Given recent increasing shortages of agricultural workers in key U.S. growing regions, it is imperative that the Obama administration and both parties of Congress make positive steps to secure the viability of labor-intensive agriculture in the U.S.
In California and Arizona, 62% of those responding to a Western Growers survey conducted in late September indicated finding workers is a challenge.
In the Pacific Northwest, labor shortages were noted in early November, with growers reporting crews were short 15% or more of needed pickers.
As members of Congress well know, the industry has been engaged in, for more than a decade, efforts to engage lawmakers to find a solution to the lack of a legal work force.

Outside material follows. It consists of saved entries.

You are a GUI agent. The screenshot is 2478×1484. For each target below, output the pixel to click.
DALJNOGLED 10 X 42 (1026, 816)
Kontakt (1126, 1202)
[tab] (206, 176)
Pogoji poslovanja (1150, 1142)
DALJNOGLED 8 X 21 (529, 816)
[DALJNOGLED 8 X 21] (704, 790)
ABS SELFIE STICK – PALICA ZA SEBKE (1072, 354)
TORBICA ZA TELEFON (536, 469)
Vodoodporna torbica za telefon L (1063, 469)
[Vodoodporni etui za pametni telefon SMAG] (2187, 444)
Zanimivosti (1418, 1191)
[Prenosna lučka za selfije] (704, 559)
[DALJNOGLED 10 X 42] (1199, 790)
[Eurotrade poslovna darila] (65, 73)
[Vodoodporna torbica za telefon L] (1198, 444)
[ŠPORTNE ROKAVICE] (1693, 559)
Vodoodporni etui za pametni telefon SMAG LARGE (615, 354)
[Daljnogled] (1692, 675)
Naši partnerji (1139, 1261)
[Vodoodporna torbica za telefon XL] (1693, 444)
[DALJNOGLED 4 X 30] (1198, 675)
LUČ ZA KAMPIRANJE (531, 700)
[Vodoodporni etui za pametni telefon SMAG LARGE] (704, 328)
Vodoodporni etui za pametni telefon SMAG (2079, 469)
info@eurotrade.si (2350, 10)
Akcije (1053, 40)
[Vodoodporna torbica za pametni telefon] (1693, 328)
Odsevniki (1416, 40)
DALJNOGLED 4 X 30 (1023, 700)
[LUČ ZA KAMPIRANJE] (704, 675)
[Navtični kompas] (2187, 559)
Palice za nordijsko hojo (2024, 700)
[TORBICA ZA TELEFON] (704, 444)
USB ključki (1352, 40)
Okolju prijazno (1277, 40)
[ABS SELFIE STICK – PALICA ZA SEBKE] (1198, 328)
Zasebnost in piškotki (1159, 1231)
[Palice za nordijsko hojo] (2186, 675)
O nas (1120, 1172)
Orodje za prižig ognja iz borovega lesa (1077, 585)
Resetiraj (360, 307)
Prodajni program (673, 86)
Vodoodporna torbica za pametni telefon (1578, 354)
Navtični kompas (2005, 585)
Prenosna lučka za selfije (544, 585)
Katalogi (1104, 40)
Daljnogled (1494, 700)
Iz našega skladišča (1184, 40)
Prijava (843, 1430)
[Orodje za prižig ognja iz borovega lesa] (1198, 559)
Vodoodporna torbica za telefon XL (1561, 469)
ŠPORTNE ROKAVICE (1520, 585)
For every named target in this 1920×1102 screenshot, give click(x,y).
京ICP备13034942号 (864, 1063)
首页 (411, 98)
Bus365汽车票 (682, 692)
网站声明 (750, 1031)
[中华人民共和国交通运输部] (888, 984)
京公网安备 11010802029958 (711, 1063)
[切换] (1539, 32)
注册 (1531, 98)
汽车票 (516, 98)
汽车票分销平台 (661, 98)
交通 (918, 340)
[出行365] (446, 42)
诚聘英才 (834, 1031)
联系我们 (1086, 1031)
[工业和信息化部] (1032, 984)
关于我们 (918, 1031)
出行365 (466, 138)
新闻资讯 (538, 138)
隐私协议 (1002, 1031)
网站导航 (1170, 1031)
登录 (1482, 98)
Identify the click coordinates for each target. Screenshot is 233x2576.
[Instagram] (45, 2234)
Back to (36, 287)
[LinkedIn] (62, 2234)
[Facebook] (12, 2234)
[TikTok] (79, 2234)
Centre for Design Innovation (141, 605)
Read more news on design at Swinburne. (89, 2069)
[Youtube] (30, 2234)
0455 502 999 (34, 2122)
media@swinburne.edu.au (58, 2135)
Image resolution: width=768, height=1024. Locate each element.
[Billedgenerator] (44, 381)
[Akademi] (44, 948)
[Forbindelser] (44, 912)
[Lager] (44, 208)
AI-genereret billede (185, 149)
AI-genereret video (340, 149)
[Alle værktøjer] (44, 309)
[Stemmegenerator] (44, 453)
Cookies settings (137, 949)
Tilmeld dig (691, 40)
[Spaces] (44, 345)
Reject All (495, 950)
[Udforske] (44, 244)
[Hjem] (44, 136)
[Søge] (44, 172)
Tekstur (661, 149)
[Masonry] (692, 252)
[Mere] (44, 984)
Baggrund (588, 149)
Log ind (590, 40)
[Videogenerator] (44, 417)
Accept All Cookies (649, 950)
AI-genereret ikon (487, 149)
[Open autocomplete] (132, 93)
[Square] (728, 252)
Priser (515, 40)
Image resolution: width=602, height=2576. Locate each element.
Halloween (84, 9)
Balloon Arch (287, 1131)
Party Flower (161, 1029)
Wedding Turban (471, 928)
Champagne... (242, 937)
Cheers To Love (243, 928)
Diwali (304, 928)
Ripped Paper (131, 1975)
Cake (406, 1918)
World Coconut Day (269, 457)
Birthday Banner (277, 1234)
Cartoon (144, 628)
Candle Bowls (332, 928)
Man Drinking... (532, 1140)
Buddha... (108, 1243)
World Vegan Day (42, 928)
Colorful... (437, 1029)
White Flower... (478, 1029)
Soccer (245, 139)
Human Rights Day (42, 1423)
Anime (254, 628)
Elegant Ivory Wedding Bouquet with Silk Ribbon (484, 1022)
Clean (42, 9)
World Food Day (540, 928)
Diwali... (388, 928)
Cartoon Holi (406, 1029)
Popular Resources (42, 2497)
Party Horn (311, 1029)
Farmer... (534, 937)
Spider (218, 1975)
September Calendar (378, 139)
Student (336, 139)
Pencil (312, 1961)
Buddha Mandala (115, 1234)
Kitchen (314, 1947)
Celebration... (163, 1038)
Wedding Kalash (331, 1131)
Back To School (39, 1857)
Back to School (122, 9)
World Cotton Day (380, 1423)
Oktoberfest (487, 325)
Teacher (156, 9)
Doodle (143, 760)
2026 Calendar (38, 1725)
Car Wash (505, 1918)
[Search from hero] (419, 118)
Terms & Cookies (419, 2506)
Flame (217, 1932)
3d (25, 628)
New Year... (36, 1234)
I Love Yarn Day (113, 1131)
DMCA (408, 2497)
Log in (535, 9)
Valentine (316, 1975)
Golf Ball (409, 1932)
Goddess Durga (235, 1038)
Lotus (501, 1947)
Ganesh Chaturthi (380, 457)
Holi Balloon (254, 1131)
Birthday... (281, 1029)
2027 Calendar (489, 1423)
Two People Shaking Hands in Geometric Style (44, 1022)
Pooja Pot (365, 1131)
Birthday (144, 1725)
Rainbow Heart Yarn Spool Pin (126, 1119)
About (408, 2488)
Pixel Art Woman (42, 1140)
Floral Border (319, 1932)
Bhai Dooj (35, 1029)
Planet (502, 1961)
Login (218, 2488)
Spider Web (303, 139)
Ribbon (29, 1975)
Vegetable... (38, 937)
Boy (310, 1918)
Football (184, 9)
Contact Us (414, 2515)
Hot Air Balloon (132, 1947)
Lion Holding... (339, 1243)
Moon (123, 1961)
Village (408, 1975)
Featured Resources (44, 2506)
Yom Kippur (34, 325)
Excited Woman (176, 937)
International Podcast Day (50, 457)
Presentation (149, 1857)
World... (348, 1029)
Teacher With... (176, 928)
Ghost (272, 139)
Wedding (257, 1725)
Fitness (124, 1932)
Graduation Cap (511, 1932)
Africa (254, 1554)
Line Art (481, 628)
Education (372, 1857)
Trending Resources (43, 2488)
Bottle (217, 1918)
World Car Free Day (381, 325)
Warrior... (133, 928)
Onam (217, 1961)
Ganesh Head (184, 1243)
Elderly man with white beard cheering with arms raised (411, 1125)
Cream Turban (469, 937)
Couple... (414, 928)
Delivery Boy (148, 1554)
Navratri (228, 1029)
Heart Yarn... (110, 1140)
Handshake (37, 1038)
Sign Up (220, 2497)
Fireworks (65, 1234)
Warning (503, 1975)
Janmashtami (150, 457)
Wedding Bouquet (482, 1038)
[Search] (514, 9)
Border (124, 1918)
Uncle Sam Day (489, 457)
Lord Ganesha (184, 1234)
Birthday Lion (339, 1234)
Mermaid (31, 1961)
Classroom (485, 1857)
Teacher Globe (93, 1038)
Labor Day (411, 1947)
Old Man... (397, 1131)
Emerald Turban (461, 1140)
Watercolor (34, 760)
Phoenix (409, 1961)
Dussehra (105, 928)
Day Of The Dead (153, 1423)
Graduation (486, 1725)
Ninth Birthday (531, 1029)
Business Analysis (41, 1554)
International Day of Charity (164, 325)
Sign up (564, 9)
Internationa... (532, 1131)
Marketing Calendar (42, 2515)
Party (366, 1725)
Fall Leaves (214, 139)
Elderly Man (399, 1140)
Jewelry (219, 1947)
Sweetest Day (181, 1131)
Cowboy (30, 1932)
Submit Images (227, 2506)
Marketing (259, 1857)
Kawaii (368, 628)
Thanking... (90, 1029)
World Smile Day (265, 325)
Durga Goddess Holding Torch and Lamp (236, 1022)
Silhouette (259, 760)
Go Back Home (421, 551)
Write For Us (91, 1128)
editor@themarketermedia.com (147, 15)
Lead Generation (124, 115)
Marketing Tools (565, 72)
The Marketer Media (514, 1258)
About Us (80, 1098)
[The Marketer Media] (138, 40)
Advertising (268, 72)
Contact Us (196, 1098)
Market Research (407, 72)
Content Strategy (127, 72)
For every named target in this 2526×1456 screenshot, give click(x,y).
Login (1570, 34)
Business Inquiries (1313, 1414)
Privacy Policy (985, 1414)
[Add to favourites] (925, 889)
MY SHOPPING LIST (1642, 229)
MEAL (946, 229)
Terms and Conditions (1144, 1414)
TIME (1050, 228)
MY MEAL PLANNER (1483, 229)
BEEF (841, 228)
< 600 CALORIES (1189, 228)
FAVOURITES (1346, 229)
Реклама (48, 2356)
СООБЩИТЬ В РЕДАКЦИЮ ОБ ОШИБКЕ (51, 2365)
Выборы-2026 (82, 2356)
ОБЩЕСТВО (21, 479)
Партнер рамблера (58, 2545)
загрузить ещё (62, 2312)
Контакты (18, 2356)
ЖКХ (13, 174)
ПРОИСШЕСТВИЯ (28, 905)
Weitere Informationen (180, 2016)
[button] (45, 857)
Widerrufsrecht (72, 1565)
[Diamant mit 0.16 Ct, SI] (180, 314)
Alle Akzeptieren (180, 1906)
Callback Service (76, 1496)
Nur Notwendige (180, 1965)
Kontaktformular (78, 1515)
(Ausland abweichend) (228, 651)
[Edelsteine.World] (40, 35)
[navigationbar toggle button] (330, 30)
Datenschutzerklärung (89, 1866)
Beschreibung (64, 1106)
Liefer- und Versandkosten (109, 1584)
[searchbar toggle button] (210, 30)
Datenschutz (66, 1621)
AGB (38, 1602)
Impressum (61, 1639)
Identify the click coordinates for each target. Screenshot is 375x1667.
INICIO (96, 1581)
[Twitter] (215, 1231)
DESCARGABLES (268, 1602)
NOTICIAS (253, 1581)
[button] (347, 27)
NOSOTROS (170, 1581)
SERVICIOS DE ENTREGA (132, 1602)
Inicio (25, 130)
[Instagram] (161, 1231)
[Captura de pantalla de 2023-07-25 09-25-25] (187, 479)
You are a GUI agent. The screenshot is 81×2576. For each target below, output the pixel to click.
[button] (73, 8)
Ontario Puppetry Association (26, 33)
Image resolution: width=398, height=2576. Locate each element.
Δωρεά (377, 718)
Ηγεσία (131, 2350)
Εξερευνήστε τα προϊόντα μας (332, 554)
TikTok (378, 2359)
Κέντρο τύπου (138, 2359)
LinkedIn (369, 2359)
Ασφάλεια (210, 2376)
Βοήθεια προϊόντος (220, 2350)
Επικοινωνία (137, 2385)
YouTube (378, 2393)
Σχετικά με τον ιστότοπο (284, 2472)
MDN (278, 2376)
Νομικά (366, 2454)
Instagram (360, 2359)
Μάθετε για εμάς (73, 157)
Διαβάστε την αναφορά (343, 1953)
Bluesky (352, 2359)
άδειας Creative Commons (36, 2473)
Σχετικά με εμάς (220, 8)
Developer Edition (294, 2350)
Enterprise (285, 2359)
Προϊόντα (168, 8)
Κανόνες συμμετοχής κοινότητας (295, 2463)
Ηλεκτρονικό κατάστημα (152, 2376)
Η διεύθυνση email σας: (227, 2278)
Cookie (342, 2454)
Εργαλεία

As rhetoric heats up regarding mandatory E-Verify and other enforcement measures, needed workers are becoming scarce.
With more and more indications growers are losing confidence in the ability of the federal government to help them solve this problem, we may see more U.S. growers walk away from fruit and vegetable production and marketing.
That is not a result of alarmist growers crying “wolf.” The wolf is at the door.
Produce growers find themselves in an increasingly unsustainable position where they continue to depend on illegal immigrant labor.
If Congress and President Obama continue to be unwilling and unable to craft a viable guest worker plan, more fruit and vegetable production will move outside the U.S.
The country can ill afford another economic hit, one that would be felt not just by growers, but also by the businesses that service them, communities that depend on the fruit and vegetable economy, and ultimately by all consumers.